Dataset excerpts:

══════

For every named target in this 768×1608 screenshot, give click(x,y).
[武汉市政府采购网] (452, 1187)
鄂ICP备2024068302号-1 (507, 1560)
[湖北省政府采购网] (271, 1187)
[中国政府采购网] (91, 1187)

══════

**Your assignment**
An exact transcription of every record above is required.

**Problem solution**
For every named target in this 768×1608 screenshot, give click(x,y).
[武汉市政府采购网] (452, 1187)
鄂ICP备2024068302号-1 (507, 1560)
[湖北省政府采购网] (271, 1187)
[中国政府采购网] (91, 1187)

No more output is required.